Decision Tree Classifier:
  Accuracy: 0.5399
  Precision: 0.8101
  Recall: 0.5336
  F1 Score: 0.5740


<h4>Random Forest Classifier</h4>
Here we evaluate the performance of the Random Forest Classifier using 5-Fold Cross Validation. Random Forest is a model that builds multiple decision trees and aggregates their predictions to improve accuracy and reduce overfitting.

In [9]:
rf_model = RandomForestClassifier()

kf = KFold(n_splits=5, shuffle=True, random_state=42)

accuracy = cross_val_score(rf_model, X_test, y_test, cv=kf, scoring='accuracy').mean()
precision = cross_val_score(rf_model, X_test, y_test, cv=kf, scoring='precision_macro').mean()
recall = cross_val_score(rf_model, X_test, y_test, cv=kf, scoring='recall_macro').mean()
f1 = cross_val_score(rf_model, X_test, y_test, cv=kf, scoring='f1_macro').mean()

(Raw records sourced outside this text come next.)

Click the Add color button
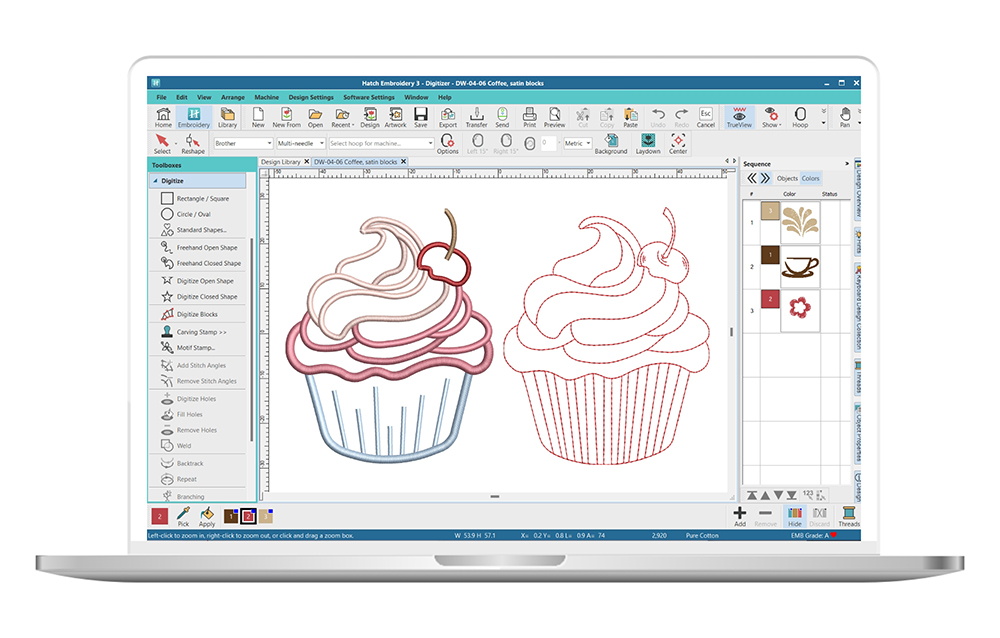This screenshot has height=638, width=1000. click(739, 515)
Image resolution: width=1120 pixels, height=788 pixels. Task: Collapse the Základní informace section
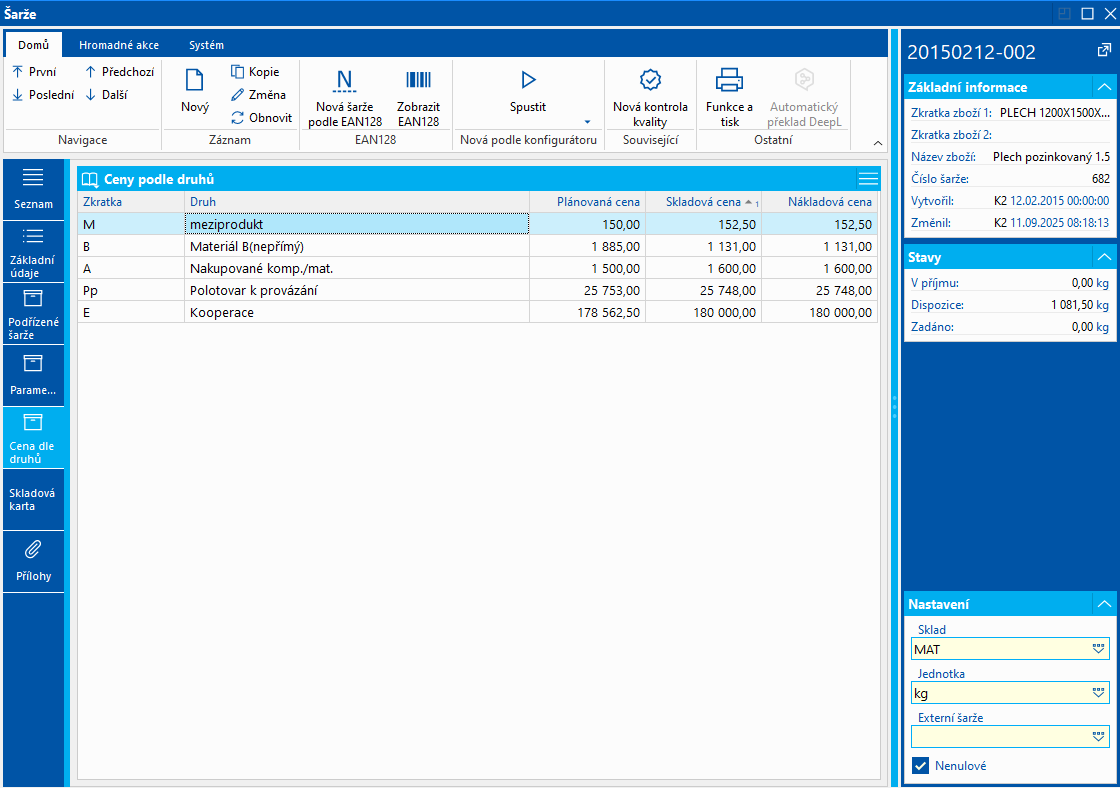click(1103, 87)
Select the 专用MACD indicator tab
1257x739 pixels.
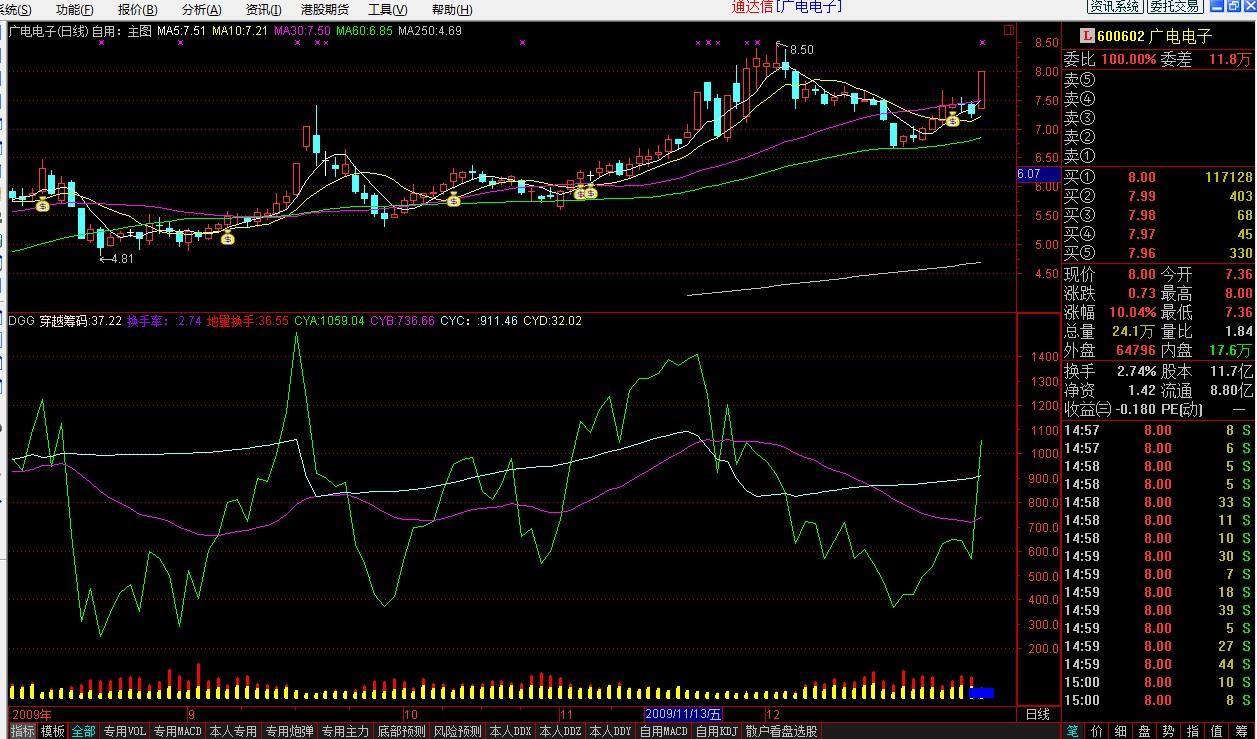point(178,731)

print("Random Forest Classifier:")
print(f"  Accuracy: {accuracy:.4f}")
print(f"  Precision: {precision:.4f}")
print(f"  Recall: {recall:.4f}")
print(f"  F1 Score: {f1:.4f}")


Random Forest Classifier:
  Accuracy: 0.5680
  Precision: 0.8677
  Recall: 0.5589
  F1 Score: 0.6081


 <h4>Logistic Regression</h4>

 Here we evaluate the performance of the Random Forest Classifier using 5-Fold Cross Validation. Random Forest is an ensemble model that builds multiple decision trees and aggregates their predictions to improve accuracy and reduce overfitting.

In [12]:
lr_model = LogisticRegression(max_iter=1000)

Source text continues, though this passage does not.